To identify clinical and echocardiographic parameters associated with the evolution of the ductus arteriosus in neonates with birth weight lower than 1,500g.
Retrospective study of 119 neonates in which clinical parameters (Prenatal: maternal age, risk of infection and chorioamnionitis, use of corticosteroid, mode of delivery and gestational age. Perinatal: weight, Apgar score, gender and birth weight/gestational age classification; Postnatal: use of surfactant, sepsis, fluid intake, heart murmur, heart rate, precordial movement and pulses, use of diuretics, oxygenation index, desaturation/apnea, ventilatory support, food intolerance, chest radiography, renal function, hemodynamic instability, and metabolic changes) and echocardiographic parameters (ductus arteriosus diameter, ductus arteriosus/weight ratio, left atrium/ aorta ratio, left ventricular diastolic diameter, and transductal flow direction, pattern and velocity) were analyzed. The clinical and echocardiographic parameters analyzed were considered statistically significant when p<0.05.

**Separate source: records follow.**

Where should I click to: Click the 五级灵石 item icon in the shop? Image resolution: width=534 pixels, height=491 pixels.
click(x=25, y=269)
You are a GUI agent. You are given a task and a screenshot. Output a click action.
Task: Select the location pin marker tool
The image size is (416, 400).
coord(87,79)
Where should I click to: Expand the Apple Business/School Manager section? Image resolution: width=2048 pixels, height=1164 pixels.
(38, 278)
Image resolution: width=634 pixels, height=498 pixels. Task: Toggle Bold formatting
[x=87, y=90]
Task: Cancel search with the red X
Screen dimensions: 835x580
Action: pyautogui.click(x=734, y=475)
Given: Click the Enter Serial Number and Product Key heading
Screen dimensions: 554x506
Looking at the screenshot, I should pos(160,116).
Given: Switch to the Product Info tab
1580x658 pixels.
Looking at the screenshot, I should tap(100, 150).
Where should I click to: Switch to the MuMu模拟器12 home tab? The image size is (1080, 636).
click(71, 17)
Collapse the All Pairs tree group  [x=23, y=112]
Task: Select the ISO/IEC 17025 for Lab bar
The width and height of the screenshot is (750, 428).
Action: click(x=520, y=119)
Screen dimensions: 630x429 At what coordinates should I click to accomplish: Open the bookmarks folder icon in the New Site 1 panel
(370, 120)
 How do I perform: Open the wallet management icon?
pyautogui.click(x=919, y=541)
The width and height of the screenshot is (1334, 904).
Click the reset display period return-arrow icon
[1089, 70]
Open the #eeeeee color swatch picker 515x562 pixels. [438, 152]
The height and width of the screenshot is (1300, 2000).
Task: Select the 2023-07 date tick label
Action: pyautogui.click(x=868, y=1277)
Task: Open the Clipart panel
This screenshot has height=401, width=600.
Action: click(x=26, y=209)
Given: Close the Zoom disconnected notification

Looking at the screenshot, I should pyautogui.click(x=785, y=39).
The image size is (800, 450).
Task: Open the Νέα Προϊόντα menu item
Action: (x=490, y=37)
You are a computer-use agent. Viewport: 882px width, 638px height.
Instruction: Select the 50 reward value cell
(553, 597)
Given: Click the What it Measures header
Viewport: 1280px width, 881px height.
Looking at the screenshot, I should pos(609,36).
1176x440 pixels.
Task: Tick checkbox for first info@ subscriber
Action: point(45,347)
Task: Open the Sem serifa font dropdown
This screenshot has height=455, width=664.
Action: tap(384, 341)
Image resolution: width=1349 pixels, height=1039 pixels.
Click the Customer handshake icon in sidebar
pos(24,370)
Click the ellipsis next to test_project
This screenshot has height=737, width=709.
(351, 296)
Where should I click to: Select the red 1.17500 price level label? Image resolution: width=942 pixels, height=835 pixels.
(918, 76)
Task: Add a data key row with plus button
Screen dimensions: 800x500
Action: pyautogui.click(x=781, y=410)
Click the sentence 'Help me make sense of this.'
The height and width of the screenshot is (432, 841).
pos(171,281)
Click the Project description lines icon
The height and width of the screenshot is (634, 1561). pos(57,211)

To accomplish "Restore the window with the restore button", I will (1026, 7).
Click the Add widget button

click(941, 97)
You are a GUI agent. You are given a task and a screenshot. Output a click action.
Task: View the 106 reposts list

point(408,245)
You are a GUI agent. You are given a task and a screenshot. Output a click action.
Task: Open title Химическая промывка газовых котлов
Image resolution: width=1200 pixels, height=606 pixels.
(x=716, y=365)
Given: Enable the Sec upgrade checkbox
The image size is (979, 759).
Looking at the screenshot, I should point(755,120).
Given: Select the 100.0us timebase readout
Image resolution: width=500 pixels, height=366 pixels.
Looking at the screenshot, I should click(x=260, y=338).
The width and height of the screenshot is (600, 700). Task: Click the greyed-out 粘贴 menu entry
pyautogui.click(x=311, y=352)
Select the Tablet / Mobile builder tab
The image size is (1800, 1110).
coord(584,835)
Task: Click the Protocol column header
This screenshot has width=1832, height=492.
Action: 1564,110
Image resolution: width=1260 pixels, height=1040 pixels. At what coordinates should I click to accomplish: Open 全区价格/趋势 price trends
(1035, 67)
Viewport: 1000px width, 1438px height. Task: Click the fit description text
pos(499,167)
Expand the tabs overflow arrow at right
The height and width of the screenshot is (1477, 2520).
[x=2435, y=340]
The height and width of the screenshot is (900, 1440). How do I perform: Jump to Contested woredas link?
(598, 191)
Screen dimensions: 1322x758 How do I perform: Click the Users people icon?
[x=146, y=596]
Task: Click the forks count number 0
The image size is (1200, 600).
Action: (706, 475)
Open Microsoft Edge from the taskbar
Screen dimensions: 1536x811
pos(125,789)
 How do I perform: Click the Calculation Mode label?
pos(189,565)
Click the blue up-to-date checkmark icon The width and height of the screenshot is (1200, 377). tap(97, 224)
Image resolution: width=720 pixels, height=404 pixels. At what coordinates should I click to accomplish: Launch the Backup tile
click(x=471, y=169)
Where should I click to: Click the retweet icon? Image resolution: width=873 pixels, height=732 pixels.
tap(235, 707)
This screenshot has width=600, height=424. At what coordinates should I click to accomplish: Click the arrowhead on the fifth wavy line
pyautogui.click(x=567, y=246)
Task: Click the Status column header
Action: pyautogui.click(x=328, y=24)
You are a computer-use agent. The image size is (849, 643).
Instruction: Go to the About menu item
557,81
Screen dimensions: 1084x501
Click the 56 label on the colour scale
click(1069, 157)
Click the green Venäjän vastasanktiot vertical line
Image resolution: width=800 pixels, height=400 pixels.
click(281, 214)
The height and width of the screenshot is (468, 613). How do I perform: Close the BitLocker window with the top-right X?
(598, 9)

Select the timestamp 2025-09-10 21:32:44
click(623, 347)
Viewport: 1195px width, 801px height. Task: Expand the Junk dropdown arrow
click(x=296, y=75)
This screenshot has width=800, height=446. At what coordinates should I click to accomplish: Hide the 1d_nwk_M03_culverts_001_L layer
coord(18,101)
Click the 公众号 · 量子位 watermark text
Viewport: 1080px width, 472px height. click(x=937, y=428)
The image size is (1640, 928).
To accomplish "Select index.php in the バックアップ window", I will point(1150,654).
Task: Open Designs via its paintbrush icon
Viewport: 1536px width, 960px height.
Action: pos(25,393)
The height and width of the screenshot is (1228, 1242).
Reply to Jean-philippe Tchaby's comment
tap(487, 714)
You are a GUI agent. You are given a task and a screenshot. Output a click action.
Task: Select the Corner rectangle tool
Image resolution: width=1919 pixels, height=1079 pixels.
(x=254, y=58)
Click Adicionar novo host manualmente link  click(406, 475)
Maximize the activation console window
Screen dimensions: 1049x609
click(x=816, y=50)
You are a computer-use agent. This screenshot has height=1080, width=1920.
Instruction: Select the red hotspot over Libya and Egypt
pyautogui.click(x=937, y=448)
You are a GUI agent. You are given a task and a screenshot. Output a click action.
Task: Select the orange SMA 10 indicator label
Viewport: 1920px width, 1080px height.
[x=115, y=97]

In the 119 neonates, the incidence of patent ductus arteriosus was 61.3%; 56 received treatment (46 pharmacological and 10 surgical treatment), 11 had spontaneous closure, 4 died, and 2 were discharged with patent ductus arteriosus. A higher incidence of chorioamnionitis, use of surfactant, lower weight and gestational age, sepsis, heart murmur, ventilatory support and worse oxygenation indices were observed in the neonates receiving treatment. The group with spontaneous closure had a smaller ductus arteriosus diameter, lower ductus arteriosus/weight ratio, and higher transductal flow velocity.
Based on clinical and echocardiographic parameters, the neonates with spontaneous closure of the ductus arteriosus could be differentiated from those who required treatment.
确定出生体重低于1500g的新生儿动脉导管演变相关的临床和超声心动图参数。
对119例新生儿进行回顾性研究,分析临床参数(产前:母亲年龄、感染和绒毛膜羊膜炎风险、皮质类固醇使用情况、分娩方式和孕周。围产期:体重、阿氏评分、性别和出生体重/孕周分类;产后:表面活性剂使用情况、败血症、液体摄入量、心脏杂音、心率、心前区运动和脉搏、利尿剂使用情况、氧合指数、去饱和/呼吸暂停、通气支持、食物不耐受、胸部X线检查、肾功能、血流动力学不稳定和代谢变化)和超声心动图参数(动脉导管直径、动脉导管/体重比、左心房/主动脉比、左心室舒张直径以及经导管血流方向、模式和速度)。当p<0.05时,所分析的临床和超声心动图参数被认为具有统计学意义。
在119例新生儿中,动脉导管未闭的发生率为61.3%;56例接受了治疗(46例药物治疗和10例手术治疗),11例自然闭合,4例死亡,2例出院时动脉导管仍未闭。接受治疗的新生儿中绒毛膜羊膜炎发生率更高、表面活性剂使用情况、体重和孕周更低、败血症、心脏杂音、通气支持以及氧合指数更差。自然闭合组的动脉导管直径更小、动脉导管/体重比更低,经导管血流速度更高。
基于临床和超声心动图参数,可以区分动脉导管自然闭合的新生儿和需要治疗的新生儿。